YOUR TASK: Every line from the one bearing "Check the Widgets filter checkbox" through the last line of the entries should be printed exactly, with no other output.

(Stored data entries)
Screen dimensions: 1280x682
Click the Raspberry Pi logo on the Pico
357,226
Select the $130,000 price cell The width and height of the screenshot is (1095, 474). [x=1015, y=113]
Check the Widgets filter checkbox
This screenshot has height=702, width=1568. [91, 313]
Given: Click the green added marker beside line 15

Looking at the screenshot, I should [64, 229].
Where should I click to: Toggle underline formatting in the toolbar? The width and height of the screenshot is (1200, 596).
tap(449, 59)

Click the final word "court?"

REPLY:
Check the Widgets filter checkbox
This screenshot has height=702, width=1568. [91, 313]
Given: Click the green added marker beside line 15

Looking at the screenshot, I should [64, 229].
Where should I click to: Toggle underline formatting in the toolbar? The width and height of the screenshot is (1200, 596).
tap(449, 59)

Click the final word "court?"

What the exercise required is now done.